When determining where that line falls, it is helpful to understand the categories of funds that are available and what expectations the appropriate regulatory bodies have for your plan.
Domestic Equities – refers to investments into stocks held within the United States. Typically, this is broken down further into Large Cap, Mid Cap, and Small Cap investments.
International Equities – refers to investments in companies held outside of the United States. Again, this area can be broken down further into International, Global, Established Markets, Emerging Markets or Regional Investments.
Fixed Income – refers to bonds and preferred stock holdings. These investments vary in returns and volatility based on the quality and duration of the investments held. On average, fixed income securities are designed to limit volatility.
Cash or Cash Alternative – all 401(k) plans should offer at least one investment option available for those investors not interested in having their retirement funds in the equity or fixed income markets. This choice typically takes the form of a money market or stable value fund. These typically have low returns but with minimal downside risk.
Target Date Investments – designed as an all-in-one option for plan participants. Target Date Investments operate as blended portfolios which invest according to a plan participant’s targeted retirement age. The blended portfolios adjust asset allocation as the employee approaches the designated age. These funds are the most popular investments made available within 401(k) plans and receive favorable treatment in the eyes of the Department of Labor.
Alternative Investments – investments into areas like real estate, commodities, utilities, or other less traditional investments can be offered within a 401(k) plan. Plan sponsors should be conscious of the complexities involved with such assets and weigh whether their plan participants are qualified to understand risks/rewards involved.
Minimum Investments Required
The Department of Labor requires that 401(k) sponsors offer a minimum of three investment options, a cash option, a fixed income option, and an equity option. Nowadays, employees have come to expect more than three options. Striking a balance without duplication can be tricky.
Morningstar Box Approach
There are several means for categorizing investment options.

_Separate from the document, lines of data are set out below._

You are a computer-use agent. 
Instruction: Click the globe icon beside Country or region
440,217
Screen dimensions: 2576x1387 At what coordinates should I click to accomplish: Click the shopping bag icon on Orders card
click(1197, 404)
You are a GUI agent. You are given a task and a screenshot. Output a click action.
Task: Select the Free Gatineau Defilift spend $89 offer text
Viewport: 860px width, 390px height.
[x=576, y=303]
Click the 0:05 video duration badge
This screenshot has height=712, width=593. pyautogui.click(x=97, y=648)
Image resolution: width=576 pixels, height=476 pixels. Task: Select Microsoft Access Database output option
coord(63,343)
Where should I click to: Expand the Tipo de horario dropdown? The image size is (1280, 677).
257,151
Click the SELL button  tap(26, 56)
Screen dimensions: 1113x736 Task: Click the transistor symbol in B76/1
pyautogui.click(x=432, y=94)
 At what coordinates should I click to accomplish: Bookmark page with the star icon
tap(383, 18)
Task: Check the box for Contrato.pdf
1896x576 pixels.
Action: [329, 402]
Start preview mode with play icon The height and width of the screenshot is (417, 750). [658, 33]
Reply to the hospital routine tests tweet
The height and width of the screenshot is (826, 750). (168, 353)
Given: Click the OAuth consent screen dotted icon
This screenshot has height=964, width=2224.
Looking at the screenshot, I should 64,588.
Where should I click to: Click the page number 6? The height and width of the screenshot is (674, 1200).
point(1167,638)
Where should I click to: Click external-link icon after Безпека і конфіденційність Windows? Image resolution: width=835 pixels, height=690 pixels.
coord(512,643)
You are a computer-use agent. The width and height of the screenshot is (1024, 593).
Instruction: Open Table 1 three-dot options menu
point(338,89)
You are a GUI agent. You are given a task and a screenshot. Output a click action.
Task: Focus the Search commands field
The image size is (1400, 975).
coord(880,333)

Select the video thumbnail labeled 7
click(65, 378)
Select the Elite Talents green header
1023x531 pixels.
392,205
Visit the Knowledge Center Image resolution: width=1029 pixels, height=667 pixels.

For the purposes of 401(k) plans, the most common tool utilized are the Morningstar Category Boxes. Investment options are assigned to their appropriate category to help expose duplications. To avoid confusion, a popular strategy for selecting a fund menu is to offer investments in each of the main Morningstar boxes in addition to a cash alternative and target date fund series.
To Avoid Offering an Excess of Funds
Some plan participants have very specific expectations as to what investments they would like to hold within their 401(k) account. Growing fiduciary pressure spurred by a class action lawsuit targeting “too many funds made available to employees,” has caused many plan sponsors to look for ways to appease employees without increasing the plan sponsor’s own fiduciary risk. Offering a self-directed brokerage option is a great answer. Through the self-directed brokerage window, employees can access a universe of investment options outside of the 401(k)-fund menu while waiving the sponsor’s liability for those investment choices.